WHAT TO PRODUCE:
Could you continue the explanation of assets and how they appear on a balance sheet, picking up after its final sentence?

Assets
Assets are items owned by or receivable by a company or individual, such as cash and
investments, inventories, prepaid expenses, accounts
receivable, fixed assets
(land, buildings, machinery and equipment), and intangible assets
(goodwill, intellectual
property, etc.).
Assets are generally shown
at cost on a balance sheet.
Under previous Generally Accepted Accounting Principals (GAAP), fixed assets and intangible assets
were shown at
book value (cost less accumulated depreciation or
amortization).
Under new International Financial Reporting Standards (IFRS),
which are in effect as of January 1, 2011 or earlier for publicly traded
corporations, a corporation can choose whether to show their fixed assets
(property, plant and equipment) on their balance sheets using the
"cost model" or the "revaluation model".
When the cost model is used, the treatment is the same
as it was under GAAP - the fixed assets are shown at cost less accumulated
depreciation and any accumulated impairment losses.

AVAILABLE DATA:
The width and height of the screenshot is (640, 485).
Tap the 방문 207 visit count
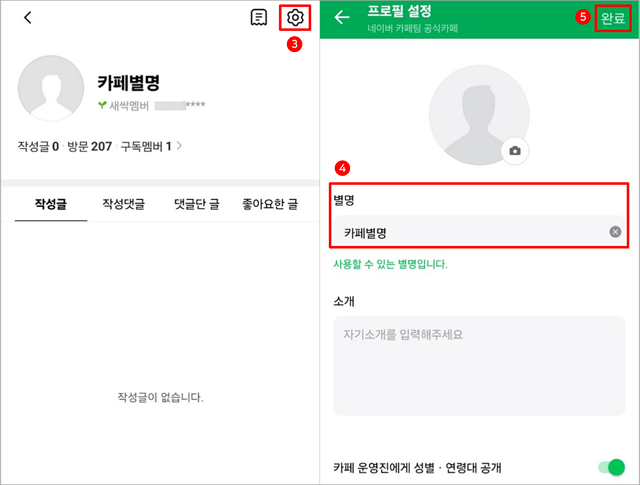tap(90, 147)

THE ANSWER:
When the revaluation model is used, the fixed assets are shown at the
fair value as of the date of revaluation, less any subsequent accumulated
depreciation and subsequent accumulated impairment losses.
Revaluations should be done regularly so that the value on the balance
sheet does not differ materially from the fair value at the end of the
reporting period.
Under new Accounting Standards for Private Enterprises (ASPE), which
can be used by most private corporations starting January 1, 2011, fixed
assets are reported using the cost model, but there is a one-time
opportunity to revalue fixed assets at their fair value when ASPE are
first adopted.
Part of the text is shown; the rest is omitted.